Document text:

Healthcare News & Insights

Study: Reduced hospital-acquired delirium in intensive care

Did you know hospital-acquired delirium is a big problem in the intensive care unit (ICU)? 

118153855In fact, researchers estimate that at least 45% of patients in the ICU develop hospital-acquired delirium. And that number can reach more than 80 percent for ICU patients who require mechanical breathing assistance. Add to that being elderly and the risk increases.

As if that isn’t bad enough, patients with delirium tend to die more frequently than others during the first 12 months after they’re discharged, and their delirium tends to linger.

Real-life story

Take for instance Mark Halliday, a 62-year-old student in the Master of Social Work program at Rutgers University, who was hospitalized with a diabetes-related infection in his leg. According to Rutgers Today, within a mere 24 hours of being hospitalized, Halliday’s heart rhythm became irregular, he developed sepsis and wound up in the ICU where he was intubated and sedated to make it more tolerable.

The experience was so stressful, on top of his illness, that his mental functions declined and he became delirious and ripped out his tubes. This required him to be restrained and given antipsychotic medication.

Beth Halliday, Mark’s wife, said her husband still has significant short-term memory loss, and while he is back to work, he hasn’t returned to the university to finish his studies.

Protocols to prevent delirium

Due to patients like Mark, physicians on the faculty of Rutgers New Jersey Medical School are studying delirium among patients in the surgical ICU at University Hospital in Newark, the school’s primary teaching facility.

Their main goals are to prevent delirium and reduce the length of time delirium lingers. Reason: Studies show that for every day that a patient remains delirious, the risk of lasting damage rises.

One technique being used to prevent delirium is regularizing patients’ sleep-wake cycles, which in the ICU is hard to do since many patients require frequent physical exams. The goal is for the patient to have at least two 90-minute periods each day of undisturbed rest. That means some care that was given around the clock, is now reserved for daytime. And when possible, patients receive less sedation.

Data segment:
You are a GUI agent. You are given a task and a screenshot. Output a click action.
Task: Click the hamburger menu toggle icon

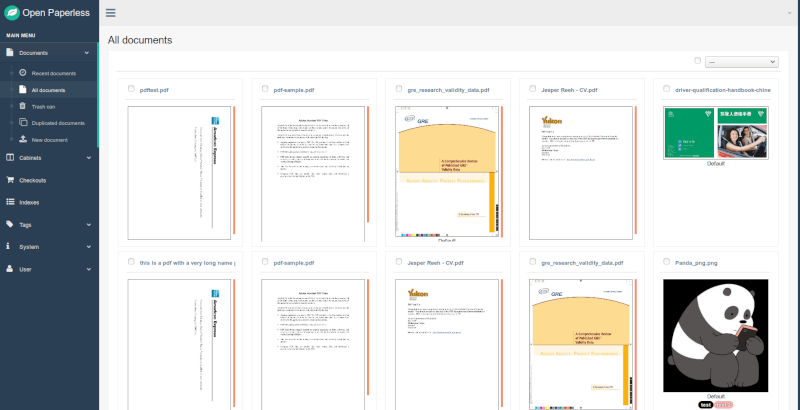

Exercise objective: Continue the article on reducing hospital-acquired delirium in intensive care, starting right after its last sentence.

Response to the task:
The use of physical restraints is also being re-evaluated. While the use of restraints is meant to keep patients from hurting themselves, their use causes agitation and delirium in some patients, making everything worse.

Finally, since patients often lie in bed all day after major surgery, the researchers are trying to make the patients as physically mobile as possible. To accomplish this, students in the Doctor of Physical Therapy program at Rutgers School of Health Related Professions visit the unit one morning each week.

The students, who are supervised by physical therapy faculty, take the patients through a series of exercises designed to make them more alert. Also, patients are encouraged to move their limbs in bed and, when physically able, to sit on the edge of the bed and get up and walk.

Teaching family members how to keep their loved ones more active between physical therapy sessions is also part of the protocol.

So far, so good

From the data the researchers have collected so far, the protocols are having a positive effect on treating delirium.

“Patients in the unit who developed delirium were delirious for a shorter amount of time,” noted Anne Mosenthal, chair of New Jersey Medical School’s Department of Surgery. “We don’t know whether that’s because of the physical therapy, the sleep-wake cycle or our using less sedation, but all of that together seems to have made a difference.”

Marsha Atkind, executive director of the Healthcare Foundation of New Jersey, which is funding the program, is pleased with what she has seen. “I think they are really changing the culture of care for older adults.”